City of Powell River’s finance committee recently discussed the mechanics of how municipal taxation is arrived at, and the need to articulate that for the community as a whole.
At the committee’s meeting on Thursday, July 25, councillors reviewed email letters from Jim Blom and Sherry Burton outlining their 2019 property taxes. The couple wrote council indicating they had a 15.825 per cent tax increase from 2018 to 2019.
Councillor Jim Palm said when the 4.4 per cent average increase this year is factored in and there’s a 15 per cent increase, he knows it is compounded by a number of entities. He said if the city is looking at increases of similar magnitude across the board over the next four years, these individuals, whose taxes went up $717 from 2018 to 2019, will not be facing a pretty number down the road when they have to come into city hall to pay their yearly tax bill.
“What we have to do, obviously, is work very diligently and hard at reduction in overall expenses and increases in revenues,” said Palm. “For the next four years, what we have to do until we do get an increase in revenue is look at every means possible to reduce costs and not have the taxpayer pay the bill in $500 to $700 increases.
“It’s a sad state of affairs where we are at. We have escalating labour costs, along with all the rest that is coming down the road, plus liquid waste treatment if that materializes shortly. It’s going to be batten down the hatches time for this council.”
Councillor Cindy Elliott said this couple’s taxes went up considerably more than the average for Powell River. She said she thinks the city needs to spend more time explaining how assessments work and how taxes are assessed. She said taxpayers should also know about contesting assessments when they come out in January.
Elliott said there also needs to be information about the way taxes are calculated using the assessments.

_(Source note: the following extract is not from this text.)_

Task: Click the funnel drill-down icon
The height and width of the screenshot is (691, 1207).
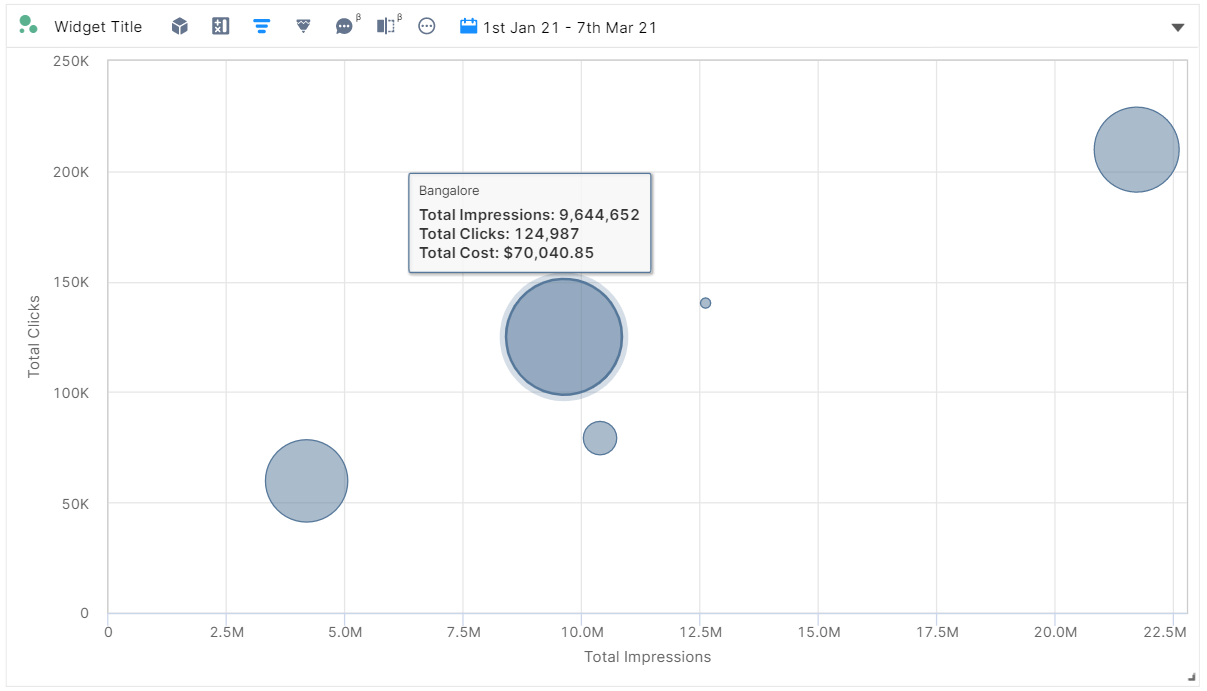Action: tap(304, 27)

“What we could do as a city is perhaps spend a little more time talking to the citizens about the effects assessments have on their taxes, so if they have a really high assessment value, they could contest it,” she added.
Councillor Maggie Hathaway said everybody agrees the assessed value of a house may not be a fair way for municipal taxation but there doesn’t seem to be an alternative.
“In all these years no one has come up with a different method of calculating municipal taxes,” said Hathaway. “It’s a provincial matter and outside our jurisdiction.”
Hathaway said when she worked for the MLA she directed a number of people to appeal and most won.
“It’s a flawed system but there is no other alternative,” she added. “What we decide, when we put together our budget, has nothing to do with anyone’s assessed value. We are figuring out what we need to provide for services in the coming year and their share is based on their assessed value.”
Hathaway said she would encourage anyone who thinks their house is valued more than it should be to appeal.
Mayor Dave Formosa said the issue Elliott brings up is a good one and the city can use its communications department and possibly its chief financial officer and put an item on the city’s website that explains how the taxation really works. The mayor said he had spoken with the staff in the finance department and this was the worst year for complaints about taxation.
Formosa said when assessments rise, the city does not necessarily take the taxpayers’ taxes up that high.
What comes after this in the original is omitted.